Ping Identity Announces PingOne Cloud Access Service and Application Provider Service
New services may help drive standards-based identity federation adoption
March 21, 2012
As businesses and governments alike wrestle with the problem of making the internet more secure, federated identity has emerged as the clear winner as a secure means of authenticating users to a cloud service (e.g. SaaS). Instead of relying on passwords, federation uses claims about a user that have been digitally signed and encrypted by an issuer you trust. One of the biggest challenges with federation is not its level of security but its adoption. Though the largest SaaS providers support it, thousands of mid-market and smaller vendors don't. Sometimes it's due to lack of in-house skill; sometimes it's because it's not seen as a priority. These sites still require you manually login with a userid and password you must maintain at the website.
My recent Market Watch article on the rise of identity management as a service (IDaaS) points out that IDaaS providers work around this problem by creating customized "screen scraping" and password vaulting solutions that take care of the dirty work of entering userids and passwords for web services that don't support federation. This is just a workaround, though, to the real problem: Federation standards need to be more widely adopted, and quickly, because new SaaS providers appear on a daily basis.
Ping Identity yesterday announced PingOne, which is a couple of IDaaS-related services with a different twist. Ping Identity has been part of the cloud identity scene for a number of years, and has offered its PingConnect identity service (which will be EOLed as a result of this announcement) for much of that time. The first of the new PingOne offerings is PingOne Cloud Access Services (CAS), which superficially resembles IDaaS providers such as Okta, Symplified, and others. To provide identity data to a cloud identity service like these, you must get the data from the enterprise identity store (such as Active Directory) to the cloud identity service. Most IDaaS providers accomplish this with an on-premises agent that makes AD queries and passes the LDAP query results to the identity service, encrypted in transit via SSL. CAS is different from other identity connectors in two ways. First, this identity service-to-identity provider connection can be configured as fully federated, so passwords never go beyond the domain and the connection is fully standards compliant. You must have an on-premises federation service such as PingFederate or Microsoft's Active Directory Federation Service to do this.
The second difference is on the other end of the connection - the SaaS provider. If you think of an IDaaS portal as a marketplace of SaaS applications, unlike other IDaaS providers CAS only supports service provider partners that understand federation. This provides an end-to-end, standards-based solution that uses SAML, OpenID, OpenID Connect, SCIM, and OAuth. This is what Jonathan Buckley, vice president of Ping Identity's on-demand business unit, describes as a Tier 1 SSO solution.

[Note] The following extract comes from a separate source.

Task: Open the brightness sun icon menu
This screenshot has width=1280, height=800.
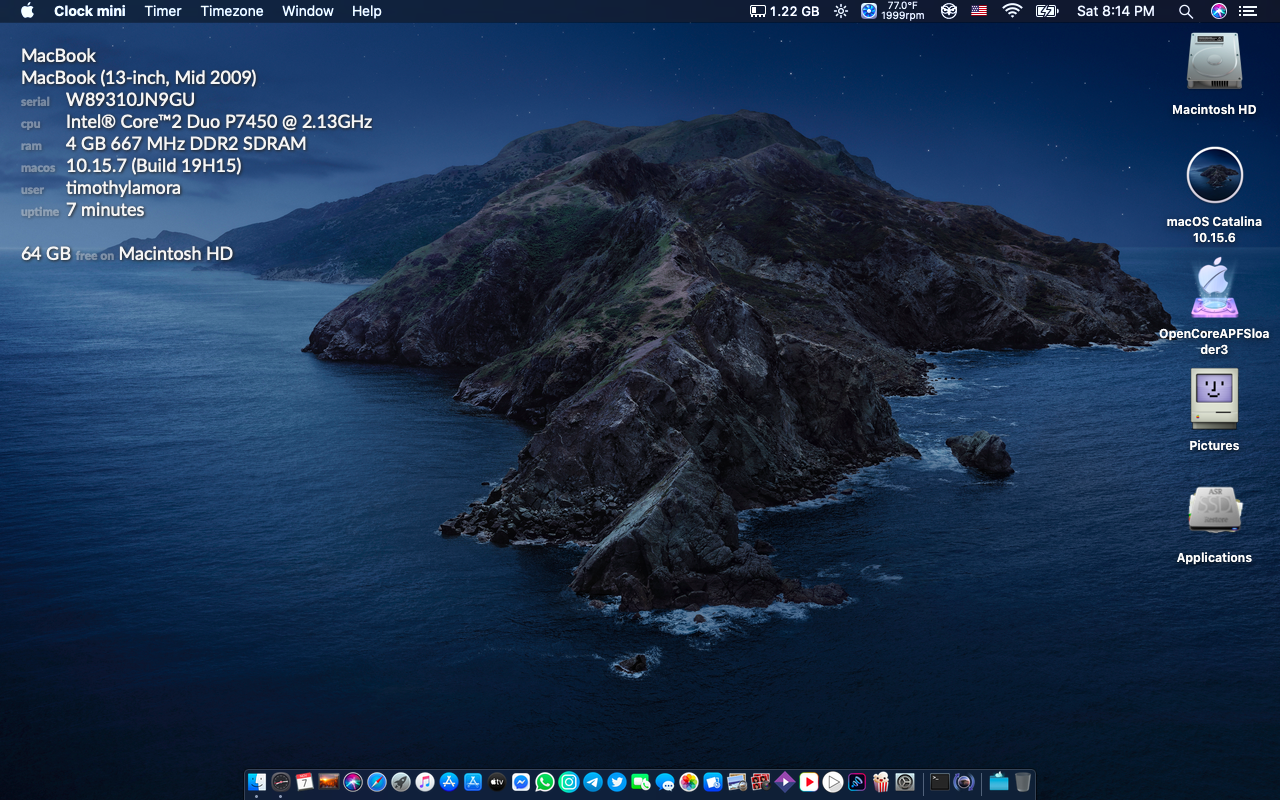Action: (841, 11)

The drawback to CAS requiring only federated partners is that federation support hasn't made it to medium and smaller SaaS providers. This is where the second PingOne component, Application Provider Service (APS), comes into play. APS is designed to make federation-enabling a SaaS provider easy – a one-day process. APS is interesting because it targets the need to provide easy federation support for a variety of web applications, especially among mid-market and smaller companies where federation was previously just not feasible. It is, to my knowledge, the first product in the market to do this. Further, it does this as a service, which provides Ping continuing revenue from APS's subscribers. And in the broader sense, APS's success will help speed federation's adoption.
The primary use case for APS is to enable federation for B2B partners. For example, a large enterprise which has on-premises federation installed and uses a network of suppliers that may not also have it can require (or pay for) them to enable federation through APS, thus increasing security and eliminating duplicate identity stores. As I mentioned, it seems to be a quick way for SaaS vendors to provide federation services to their increasingly federated customers. And thus federated, these SaaS vendors can also be part of the PingOne CAS marketplace.
PingOne offers two subscription-pricing options. PingOne Application Provider Services starts at $5,000 per application per year. PingOne Cloud Access Services is available for as little as $5 per user per month.
PingOne is built on Internet-scale architecture and is globally load balanced for very low latency response time on any continent. All operations are monitored 7X24X365 in the PingOne Network Operations Center.